Quem está este ano a corrigir os exames?

Bolsa de Professores Classificadores é produto descontinuado sem alternativa à vista? Afinal não era bem isto? Correu mal?

Começo pelo fim. Porque é do fim que temos mais vezes de falar. Ou melhor, temos de mais vezes reclamar o direito de nos ser dado a perceber o fim do que existia. Terá sido certamente porque alguém achou que era melhor que assim fosse… Pois, mas não chega!

Em matéria de serviço público não basta ir descontinuando. É imperioso explicitar as razões, para um futuro a construir do que se conseguiu aprender, muito além do que serão boas ideias ou ideias generosas. A bolsa de professores especialistas em classificação de exames nacionais foi (apenas) uma (boa) ideia?

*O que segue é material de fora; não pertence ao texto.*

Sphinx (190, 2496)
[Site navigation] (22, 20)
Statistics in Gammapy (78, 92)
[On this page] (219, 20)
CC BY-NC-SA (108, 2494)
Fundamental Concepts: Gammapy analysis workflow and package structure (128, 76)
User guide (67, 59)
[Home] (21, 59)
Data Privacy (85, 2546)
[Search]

Vamos ao início. Em 2010, explicaram aos professores, e não só, repetida e assertivamente, que era essencial constituir um contingente de professores dedicados, especialmente formados para o desempenho continuado da superior missão de classificar exames nacionais. Era o anúncio da Bolsa de Professores Classificadores (BPC). Sobre a importância da incumbência e da qualidade do seu cumprimento, não valerá a pena desenvolver argumento – estão em causa valores como a justiça dos resultados dos alunos e a credibilidade do sistema educativo.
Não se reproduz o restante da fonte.